§ **Aim**:
Render every line of the records below as a JSON list of strings, one string per line, skipping blank lines. Leave the pictures out of the answer.

§ **Exercise material**:
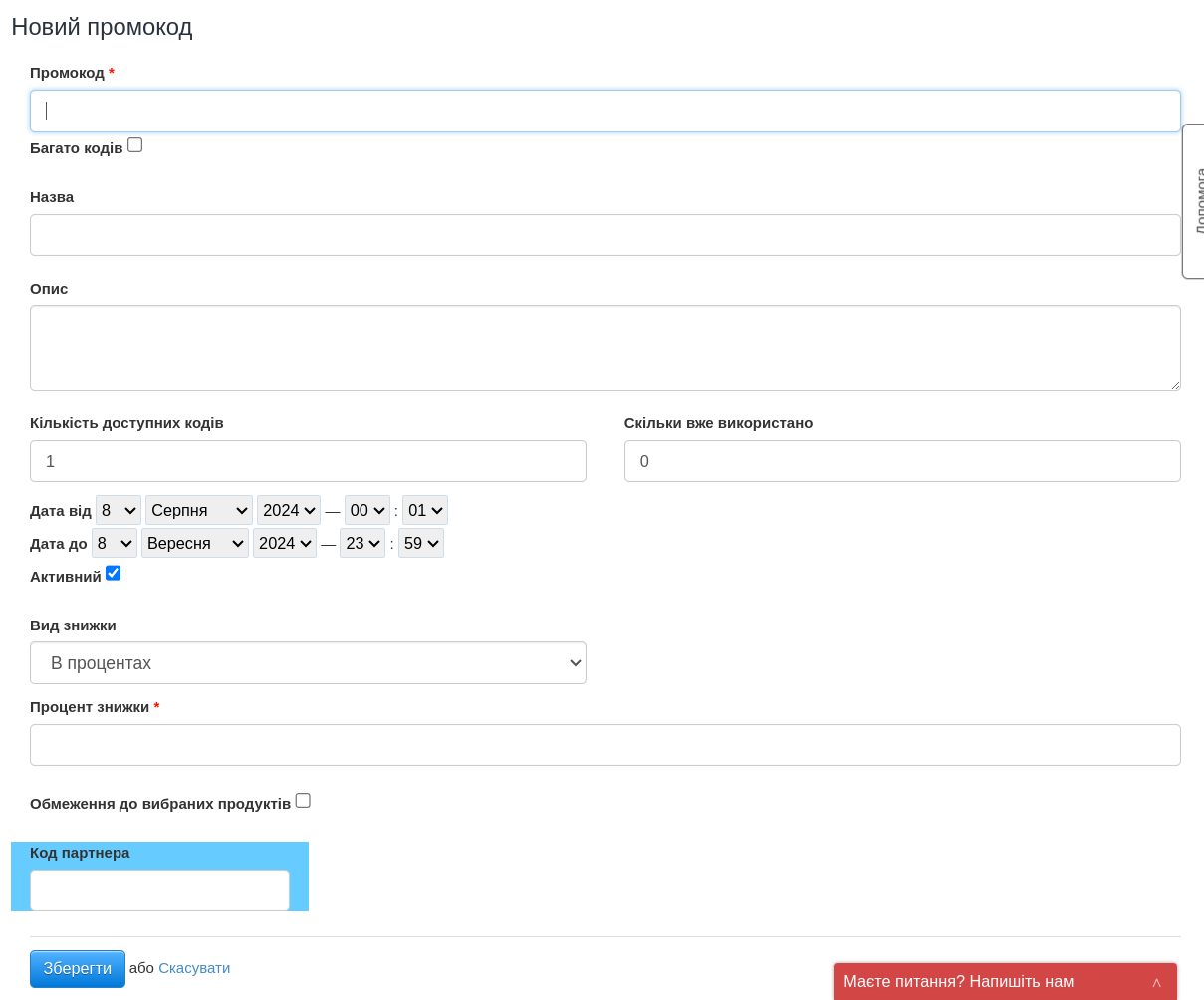Uncheck the Активний checkbox
Viewport: 1204px width, 1000px height.
pyautogui.click(x=114, y=573)
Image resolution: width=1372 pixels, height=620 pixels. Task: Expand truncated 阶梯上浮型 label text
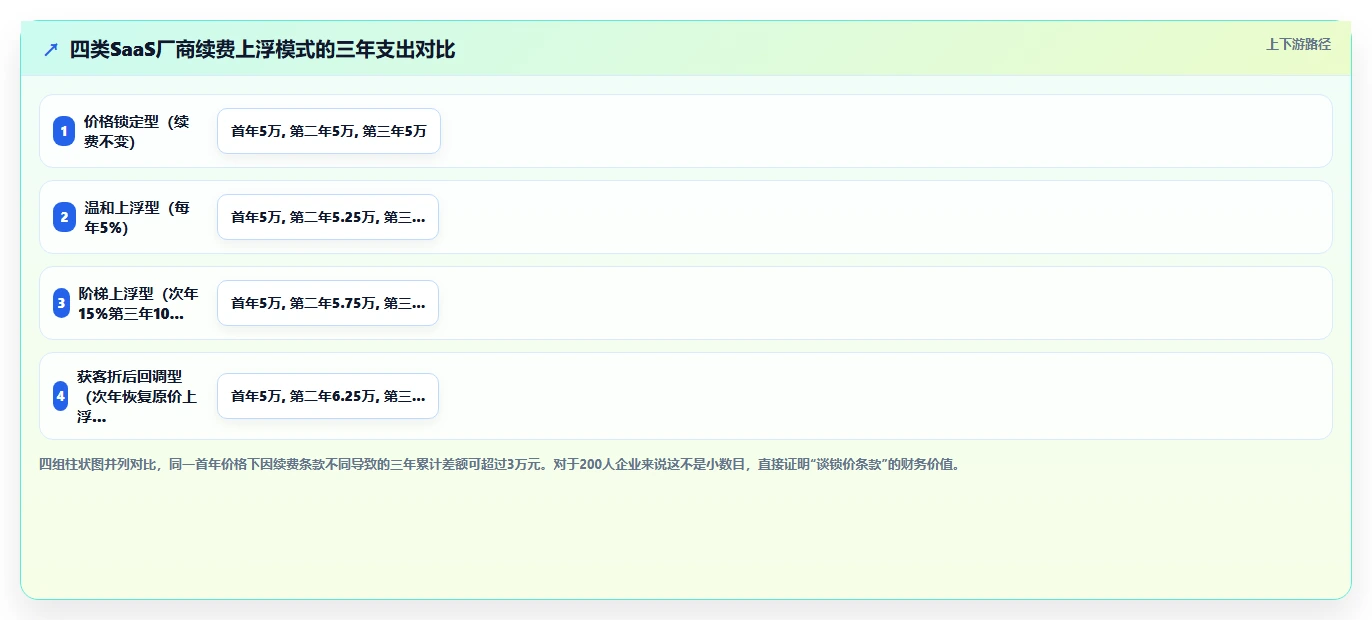(x=139, y=303)
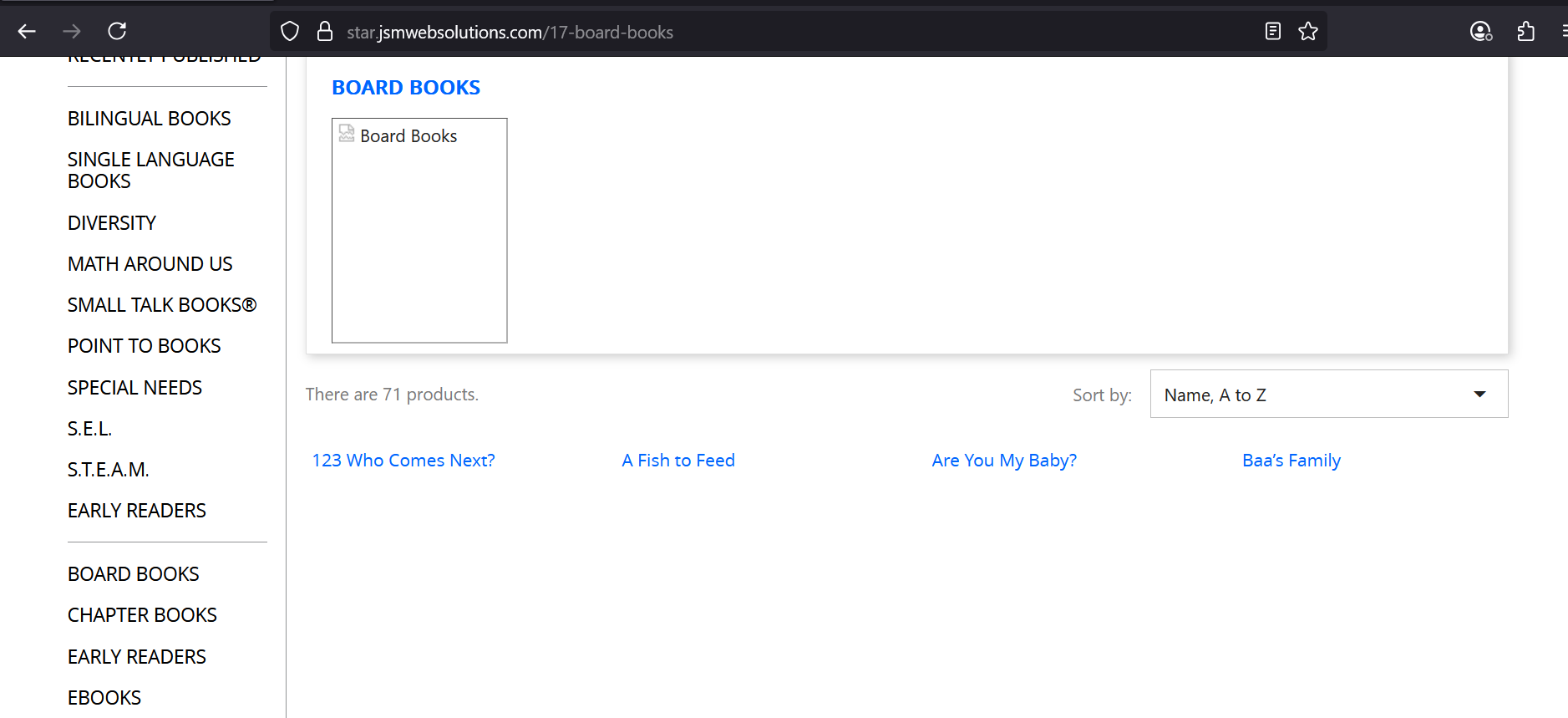Open the '123 Who Comes Next?' product
This screenshot has height=718, width=1568.
point(403,461)
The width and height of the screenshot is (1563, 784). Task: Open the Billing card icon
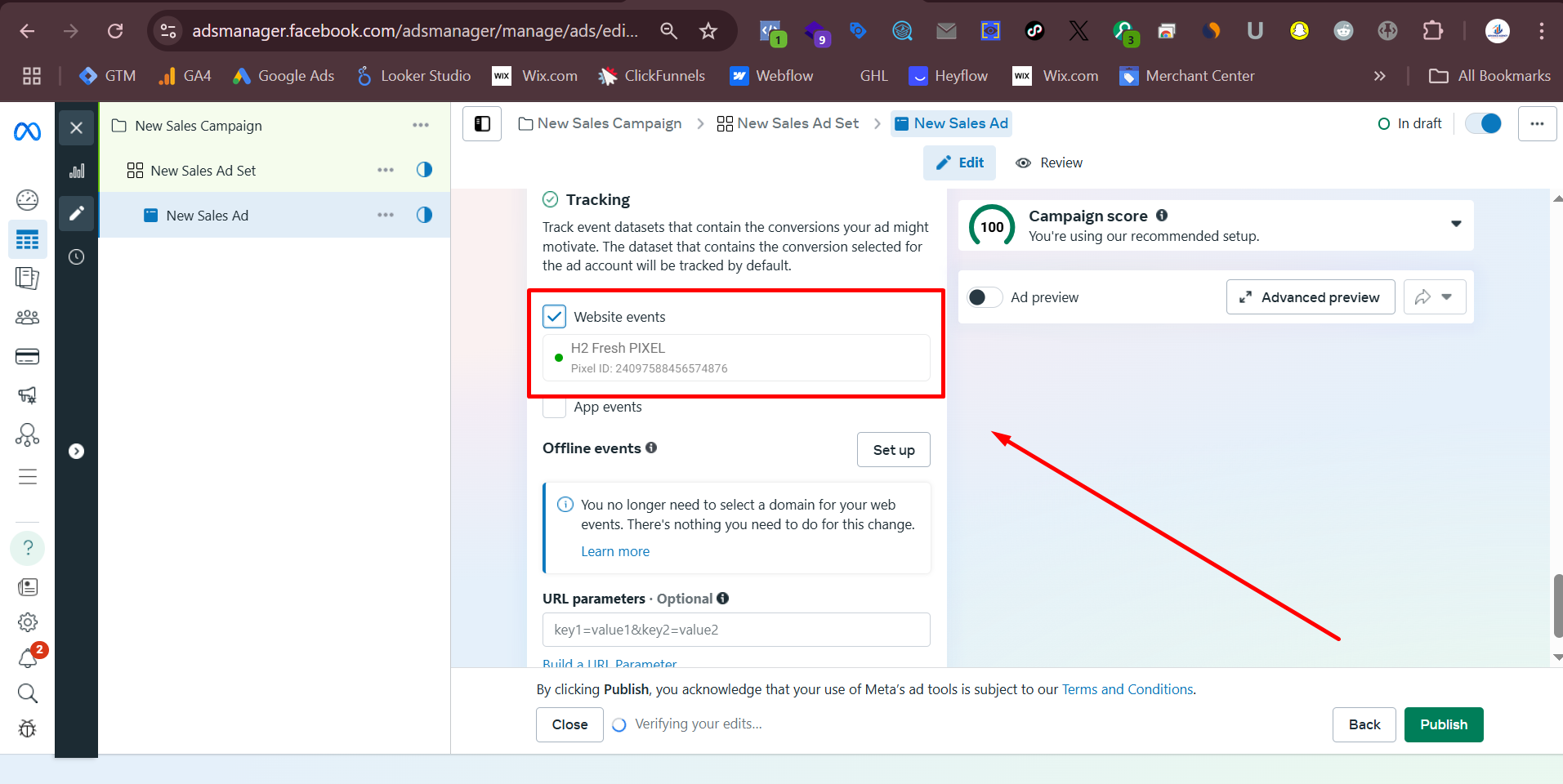27,357
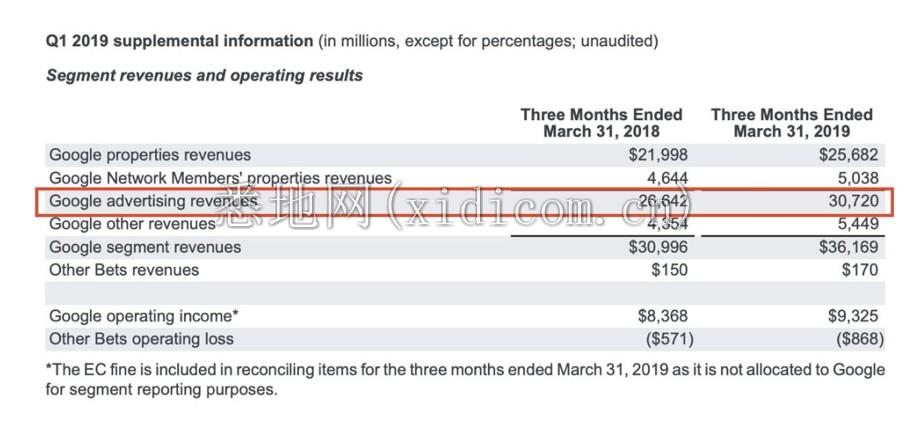Viewport: 918px width, 424px height.
Task: Click the $21,998 value cell
Action: [659, 155]
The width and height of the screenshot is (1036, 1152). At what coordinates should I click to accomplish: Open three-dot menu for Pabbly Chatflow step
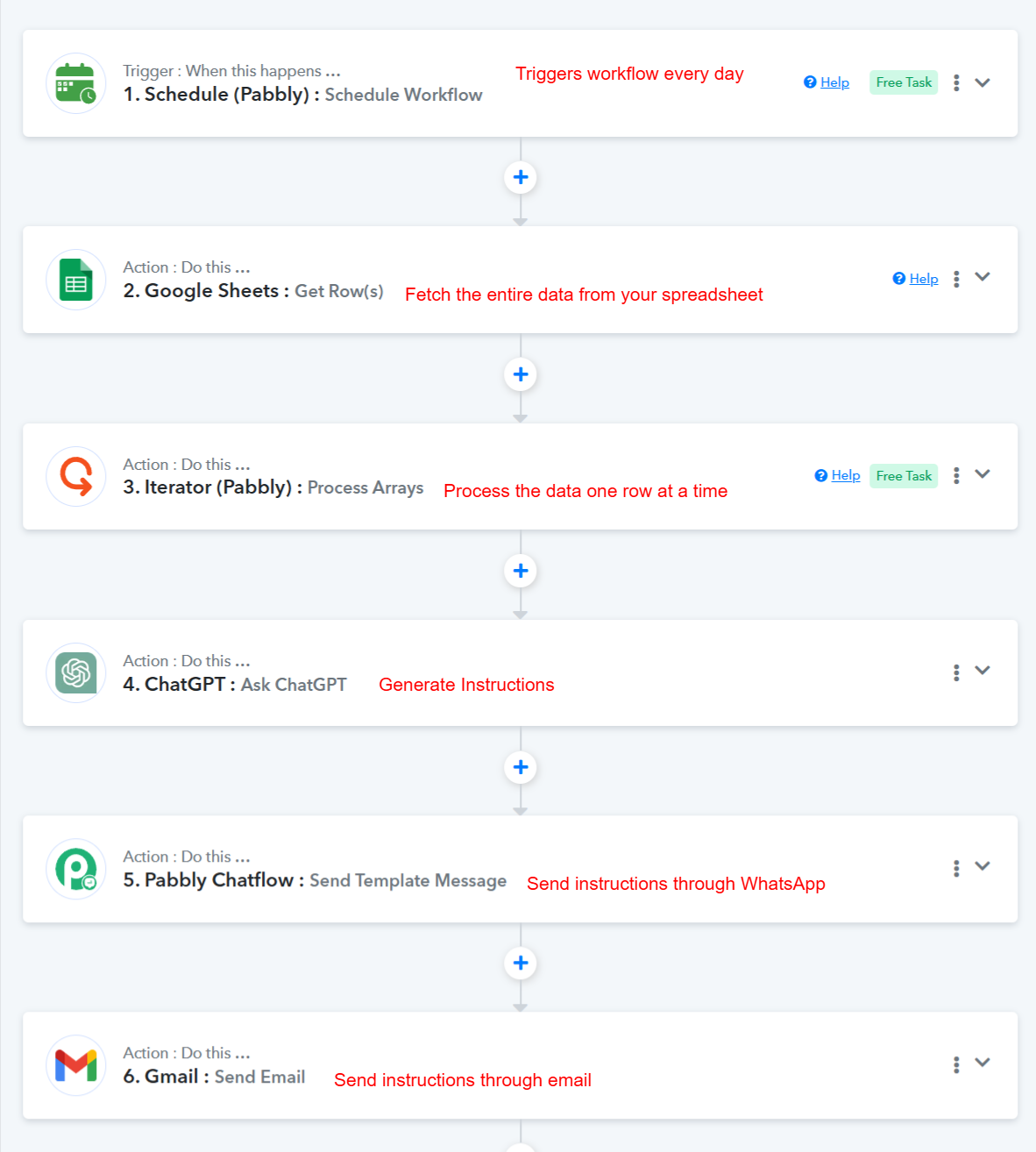pyautogui.click(x=956, y=868)
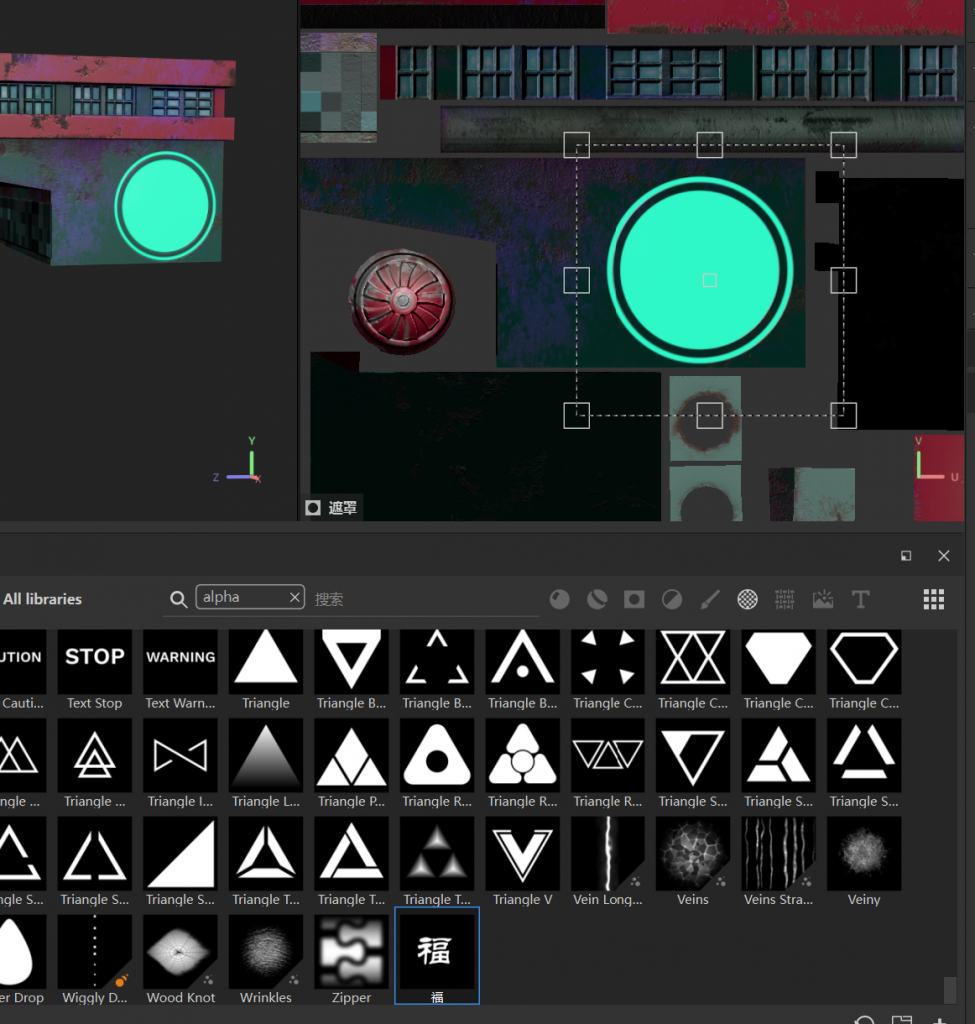Viewport: 975px width, 1024px height.
Task: Toggle the Environments filter icon
Action: (823, 599)
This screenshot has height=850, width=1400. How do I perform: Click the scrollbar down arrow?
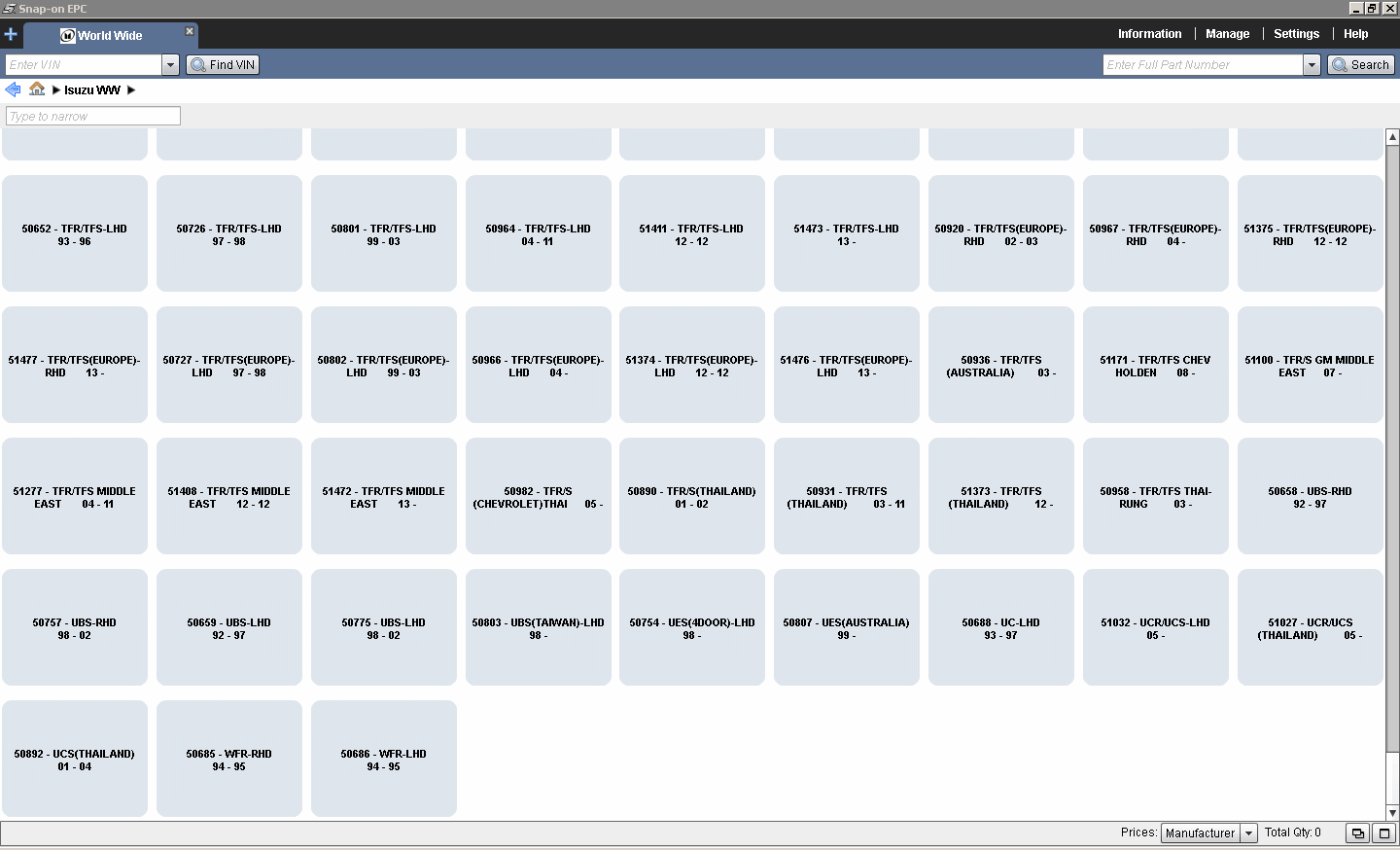[x=1392, y=813]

§ **Answer to this problem**:
[
  "Uncheck the Активний checkbox",
  "Viewport: 1204px width, 1000px height.",
  "pyautogui.click(x=114, y=573)",
  "Image resolution: width=1372 pixels, height=620 pixels. Task: Expand truncated 阶梯上浮型 label text",
  "(x=139, y=303)",
  "Open the '123 Who Comes Next?' product",
  "This screenshot has height=718, width=1568.",
  "point(403,461)",
  "The width and height of the screenshot is (1563, 784). Task: Open the Billing card icon",
  "27,357",
  "Viewport: 918px width, 424px height.",
  "Task: Click the $21,998 value cell",
  "Action: [659, 155]",
  "The width and height of the screenshot is (1036, 1152). At what coordinates should I click to accomplish: Open three-dot menu for Pabbly Chatflow step",
  "pyautogui.click(x=956, y=868)",
  "Viewport: 975px width, 1024px height.",
  "Task: Toggle the Environments filter icon",
  "Action: (823, 599)",
  "This screenshot has height=850, width=1400. How do I perform: Click the scrollbar down arrow?",
  "[x=1392, y=813]"
]